(Also, I did read the API on seasonal components.)
I became convinced…
[Edit: I shortened my question a lot to save time] Basically, is the recommended approach to inject 0’s for missing days of data (Mon, Tues in my data) when estimating seasonality, or should I just reduce the ‘n’ parameter in the frequency and time seasonality components to match my data (e.g. not 365 days per year but 261 days per year since I have 261 days of data)? Does it become impossible to forecast for Mondays and Tuesdays without those injected 0’s?
Definitely don’t put 0. You can put np.nan and just interpolate the missing values with the seasonal lengths at 365 for annual and 7 for weekly. But if you drop them, you definitely need to set the seasonal lengths to 261 for annual and 5 for weekly, otherwise the filter is not going to be able to learn the right pattern.
You can help check an approach is right or wrong by making seasonal plots for each option and checking that the seasonal pattern looks right in the data at a given frequency.
Somehow, I think I’m still not following the intended approach with nan’s for missing data while using seasonal components.
The first image below shows a failure to capture the weekly pattern. The second image shows a perfect capture of the weekly and quarterly, with residual noise in the quarterly because, I assume, I haven’t included a measurement error component yet.
If I put nan’s back into my data, I’ll get a seasonal output like this:
The other difference between the two images is with the first, I parameterize the seasonal components (7, 365) and I’m using data containing nan’s for missing days. In the second image I only use my data (no nans, no zeros) and I parameterize seasonal components with 5 days a week and 261 days a year.

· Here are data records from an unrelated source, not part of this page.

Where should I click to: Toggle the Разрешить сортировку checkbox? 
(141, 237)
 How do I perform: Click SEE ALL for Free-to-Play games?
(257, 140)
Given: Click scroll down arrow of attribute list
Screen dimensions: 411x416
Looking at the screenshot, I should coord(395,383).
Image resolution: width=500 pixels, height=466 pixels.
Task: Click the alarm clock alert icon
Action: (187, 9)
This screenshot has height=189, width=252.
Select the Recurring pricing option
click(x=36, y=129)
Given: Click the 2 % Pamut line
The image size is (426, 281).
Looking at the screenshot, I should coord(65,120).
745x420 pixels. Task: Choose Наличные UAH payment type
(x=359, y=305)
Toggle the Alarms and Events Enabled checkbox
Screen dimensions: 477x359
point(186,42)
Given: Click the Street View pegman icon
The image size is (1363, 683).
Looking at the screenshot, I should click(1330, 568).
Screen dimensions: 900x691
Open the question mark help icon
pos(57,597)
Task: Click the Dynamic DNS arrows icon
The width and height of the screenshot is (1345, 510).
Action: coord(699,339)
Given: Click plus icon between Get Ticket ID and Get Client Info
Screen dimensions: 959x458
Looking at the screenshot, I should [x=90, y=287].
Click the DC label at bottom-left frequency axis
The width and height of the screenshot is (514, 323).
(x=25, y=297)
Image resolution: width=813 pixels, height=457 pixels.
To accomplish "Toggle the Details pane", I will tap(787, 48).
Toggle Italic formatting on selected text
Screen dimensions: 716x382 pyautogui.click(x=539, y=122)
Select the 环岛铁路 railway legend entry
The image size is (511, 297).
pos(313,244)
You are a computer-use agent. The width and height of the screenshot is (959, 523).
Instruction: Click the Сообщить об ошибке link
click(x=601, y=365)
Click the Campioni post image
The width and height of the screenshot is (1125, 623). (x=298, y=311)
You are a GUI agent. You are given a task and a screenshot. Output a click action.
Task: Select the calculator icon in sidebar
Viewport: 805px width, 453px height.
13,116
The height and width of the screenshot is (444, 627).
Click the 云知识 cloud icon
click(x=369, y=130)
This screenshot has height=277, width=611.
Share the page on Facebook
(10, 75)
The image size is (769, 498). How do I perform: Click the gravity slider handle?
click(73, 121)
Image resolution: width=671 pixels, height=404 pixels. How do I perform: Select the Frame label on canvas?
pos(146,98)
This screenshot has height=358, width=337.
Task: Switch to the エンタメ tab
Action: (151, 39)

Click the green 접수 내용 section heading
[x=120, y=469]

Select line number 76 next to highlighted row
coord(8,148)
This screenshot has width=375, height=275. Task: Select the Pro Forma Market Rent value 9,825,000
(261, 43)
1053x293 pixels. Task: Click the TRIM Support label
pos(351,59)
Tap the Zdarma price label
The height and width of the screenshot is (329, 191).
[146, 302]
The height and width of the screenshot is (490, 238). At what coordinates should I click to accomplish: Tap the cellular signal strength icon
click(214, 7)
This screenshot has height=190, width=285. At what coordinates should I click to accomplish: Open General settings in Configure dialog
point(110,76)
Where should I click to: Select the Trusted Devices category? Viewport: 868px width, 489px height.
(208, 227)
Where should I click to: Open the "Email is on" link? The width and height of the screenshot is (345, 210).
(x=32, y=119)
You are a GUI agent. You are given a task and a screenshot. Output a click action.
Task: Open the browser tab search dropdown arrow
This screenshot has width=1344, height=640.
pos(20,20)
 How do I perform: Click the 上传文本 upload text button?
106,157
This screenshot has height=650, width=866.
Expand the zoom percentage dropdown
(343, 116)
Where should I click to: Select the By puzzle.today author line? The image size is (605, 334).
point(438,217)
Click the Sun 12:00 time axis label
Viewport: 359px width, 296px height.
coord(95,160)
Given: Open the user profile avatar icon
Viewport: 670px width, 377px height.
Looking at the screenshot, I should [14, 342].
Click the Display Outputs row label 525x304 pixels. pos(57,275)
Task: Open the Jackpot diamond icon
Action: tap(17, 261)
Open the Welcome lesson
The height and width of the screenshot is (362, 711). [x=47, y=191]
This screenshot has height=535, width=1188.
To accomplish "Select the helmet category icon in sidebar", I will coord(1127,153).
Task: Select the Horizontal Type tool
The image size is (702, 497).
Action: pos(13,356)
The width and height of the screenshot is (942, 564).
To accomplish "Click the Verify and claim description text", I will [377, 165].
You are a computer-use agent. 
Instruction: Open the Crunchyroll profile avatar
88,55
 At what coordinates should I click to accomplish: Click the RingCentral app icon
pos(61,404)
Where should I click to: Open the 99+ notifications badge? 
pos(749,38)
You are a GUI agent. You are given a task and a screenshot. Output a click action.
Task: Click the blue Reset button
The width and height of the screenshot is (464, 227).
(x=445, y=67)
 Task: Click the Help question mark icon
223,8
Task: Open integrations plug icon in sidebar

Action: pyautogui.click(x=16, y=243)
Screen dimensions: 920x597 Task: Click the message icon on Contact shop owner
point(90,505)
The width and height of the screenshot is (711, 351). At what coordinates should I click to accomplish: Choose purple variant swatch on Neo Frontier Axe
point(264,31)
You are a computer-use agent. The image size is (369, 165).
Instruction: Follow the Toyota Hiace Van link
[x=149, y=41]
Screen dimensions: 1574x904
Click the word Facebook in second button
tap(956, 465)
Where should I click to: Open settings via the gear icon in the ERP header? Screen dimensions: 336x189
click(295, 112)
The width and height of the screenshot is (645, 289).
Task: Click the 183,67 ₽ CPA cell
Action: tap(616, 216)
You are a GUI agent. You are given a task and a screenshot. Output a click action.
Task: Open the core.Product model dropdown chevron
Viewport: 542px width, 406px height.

After your reply, I believed I could set my seasonal components to be (7, 365) with nans for missing data, and, I thought nan’s would be handled by Kalman filter interpolation auto-magically. But now I’m not sure what to do. Could you advise a little further?
Also, suppose I do nan’s with seasonals correctly, but my model is still having a hard time resolving the weekly variance with interpolated Mondays and Tuesdays, would you recommend injecting 0’s in for the NaN’s but then using an exogenous indicator variable called “Days Open” that might circumvent Kalman interpolation creating weird variance patterns?
I’m asking because before I came to this forum, I noticed weekly variance kept flip flopping between quarterly and weekly, and quarterly variance doing the same thing in tandem. I began to believe that weekly variance was being improperly estimated, causing the model to fail to resolve the patterns accurately.